On the other hand, maybe Mahakasyapa saw an archetypal Blossom, meaning the larger-than-life “force that through the green fuse drives the flower,” as the poet Dylan Thomas calls it. Maybe the Buddha’s flower became transparent to the divine Flowering that moves through us all, that power beyond our own that can make us smile no matter what in spite of ourselves. That Smile, like Mahakasyapa’s, brings us directly to the lotus throne of the goddess who Campbell calls “the most prominent single figure in the ornamentation of all the early Buddhist monuments,” Lakshmi, whose imagery of beauty and wealth overflows with lotus flowers. (Oriental Mythology, 415) Lakshmi is, in effect, the great Bloom: she is the soul of the lotus, the love of blooming, the ability to blossom. She brightens, lightens, en-lightens. She is the consciousness of flowering, and she is the flowering of consciousness. Lakshmi is the flowers that fountain around her. She is the profligate abundance of the universe, dispensing glories of many kinds. Hearkening back to the teaching of the Flower Garland, Lakshmi reminds us of our own lotus-essence, because if we really are all one, then our consciousness is inseparable from hers. Perhaps when the Buddha held her aloft for all to see, she smiled directly into and through Mahakasyapa.


Beyond mythic images and religious teachings, isn’t every bloom a blessing in and of itself?
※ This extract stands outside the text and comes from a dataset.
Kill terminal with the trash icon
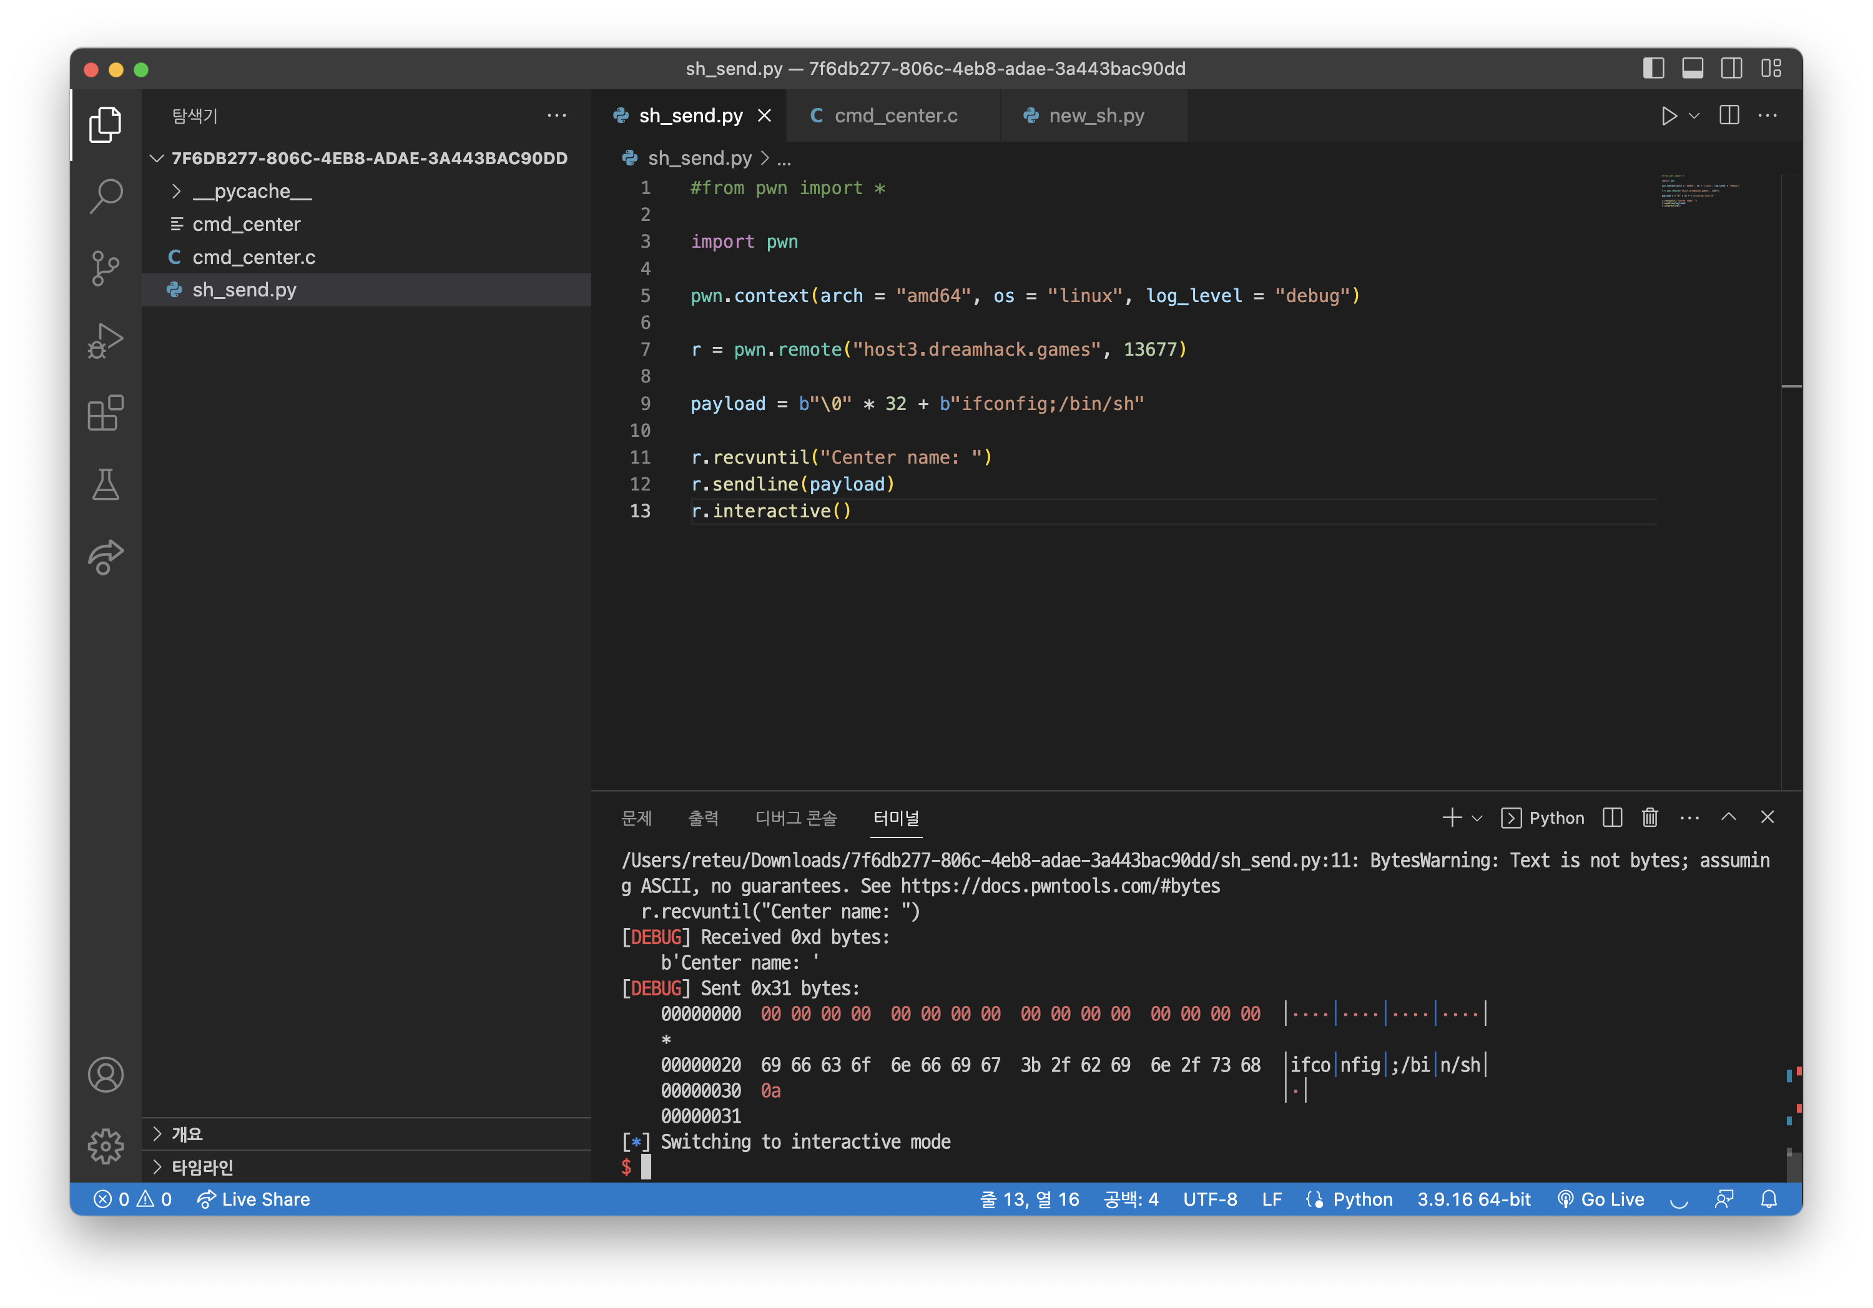The height and width of the screenshot is (1308, 1873). click(x=1649, y=817)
A flower is a gift, a grace, a healing. A blossom is an epiphanic reminder of beauty’s inevitability. Simultaneously tiny and profound, each flower holds a revelation. Before that flower, its blossom was impossible to imagine. But when those petals unfurled, the world changed. Where there had been nothing, now exists a rose, or an orchid, or a lotus, or new hope. Maybe Mahakasyapa marveled: how could this miracle exist? And yet it so manifestly is, how could it not exist? Then the flower’s presence could have opened his heart by collapsing the binaries of being and non-being, reminding him of his own miraculous presence and the presence of all things. 


Flowers tend to appear in the moments when our hearts are most full: first dates, apologies, weddings, hospital rooms, springtime. Flowers might not speak, but they most certainly proclaim. They herald spring’s return to a frozen landscape, peace to the battlefield, beauty to bleakness, healing to illness and injury. Flowers trumpet the news of the soul’s open heart, the world’s open heart, and the open heart of the cosmos itself. A single flower changed Mahakasyapa’s consciousness, and then, the consciousness of the entire tradition of Buddhism, and therefore the world. Like Lakshmi, his flower consciousness blossomed out of the mud and into the flamboyant generosity of nectar and fragrance that draws pollinators from miles around, and then, like Lakshmi’s, his smile became the truth of beauty and the beauty of truth.